(Dataset entries)
------------------------------------------------
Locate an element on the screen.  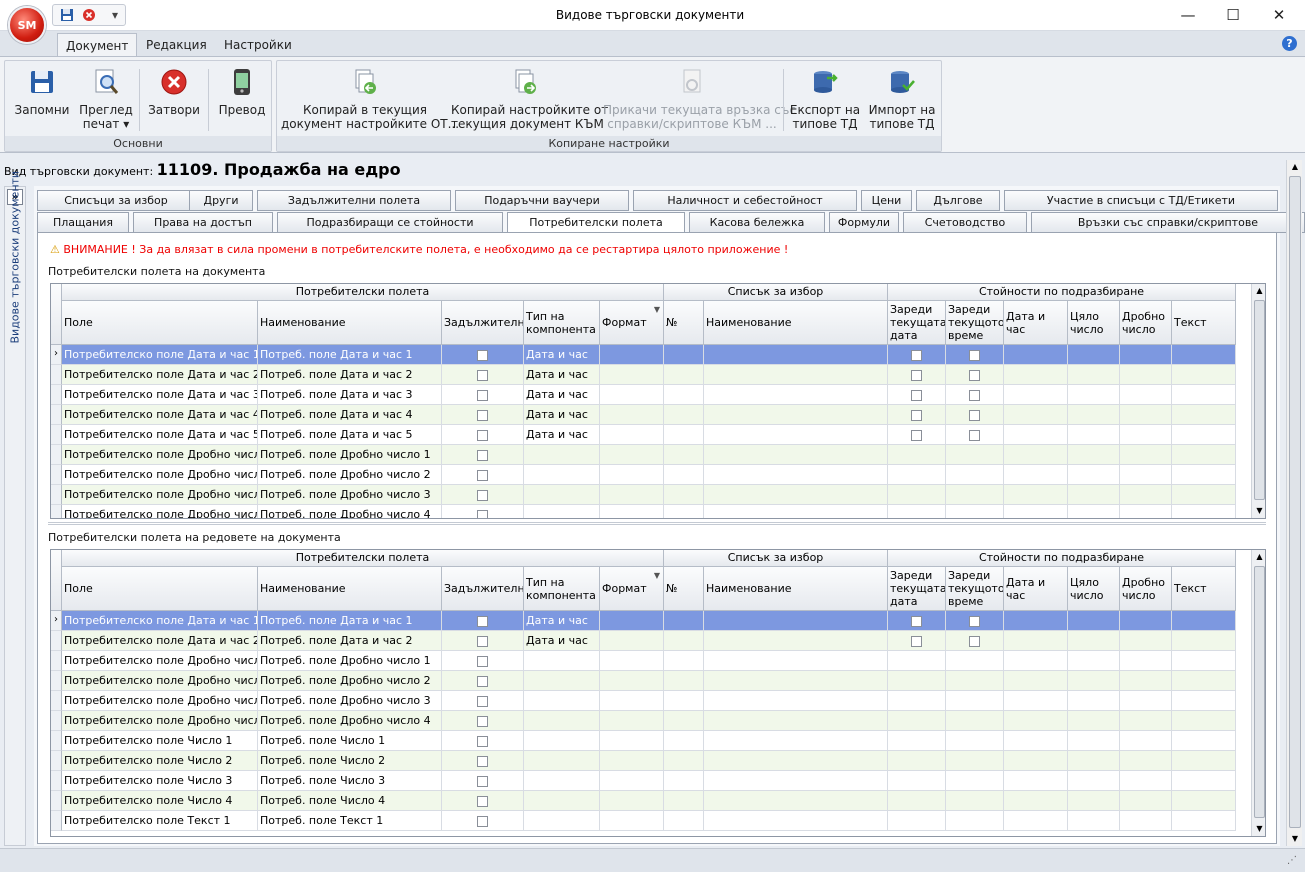
ribbon-tab-document: Документ is located at coordinates (98, 45).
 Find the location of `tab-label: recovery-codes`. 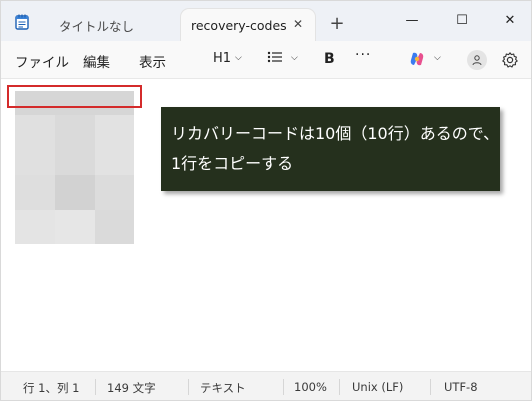

tab-label: recovery-codes is located at coordinates (239, 25).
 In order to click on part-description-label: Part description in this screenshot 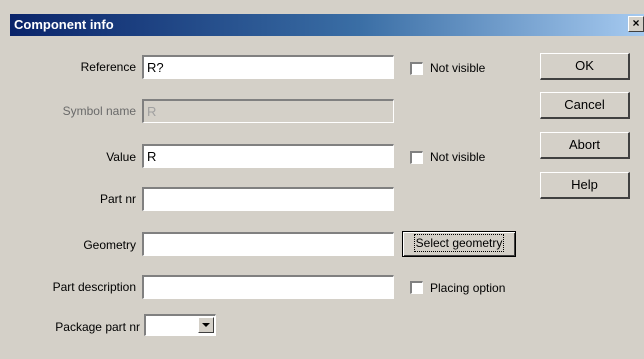, I will do `click(94, 287)`.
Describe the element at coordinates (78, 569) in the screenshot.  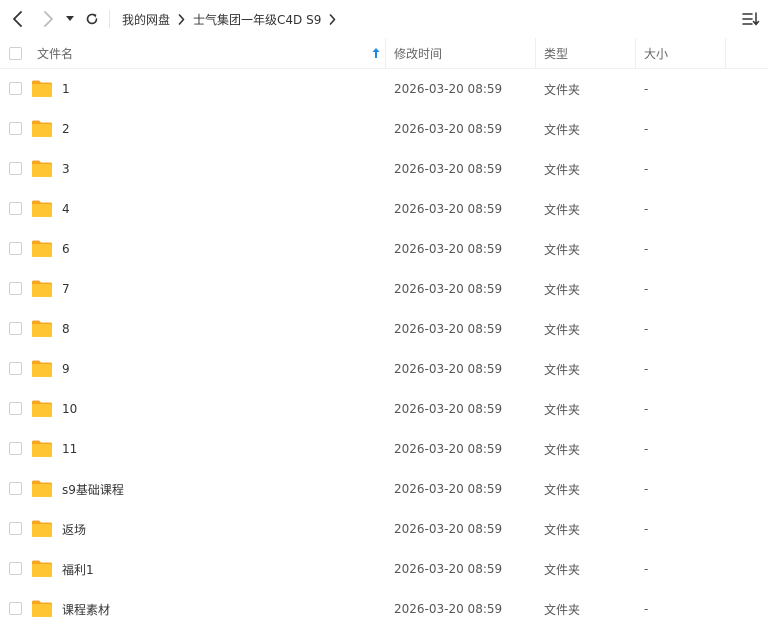
I see `file-name: 福利1` at that location.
------------------------------------------------
[YOUR INSTRUCTIONS] Recast the lines from the one containing "Describe the element" through the end of the items as a numbered list, leaving out blank lines and pictures.

[SOLUTION TO THIS EXERCISE]
1. Describe the element at coordinates (78, 569) in the screenshot.  
2. I see `file-name: 福利1` at that location.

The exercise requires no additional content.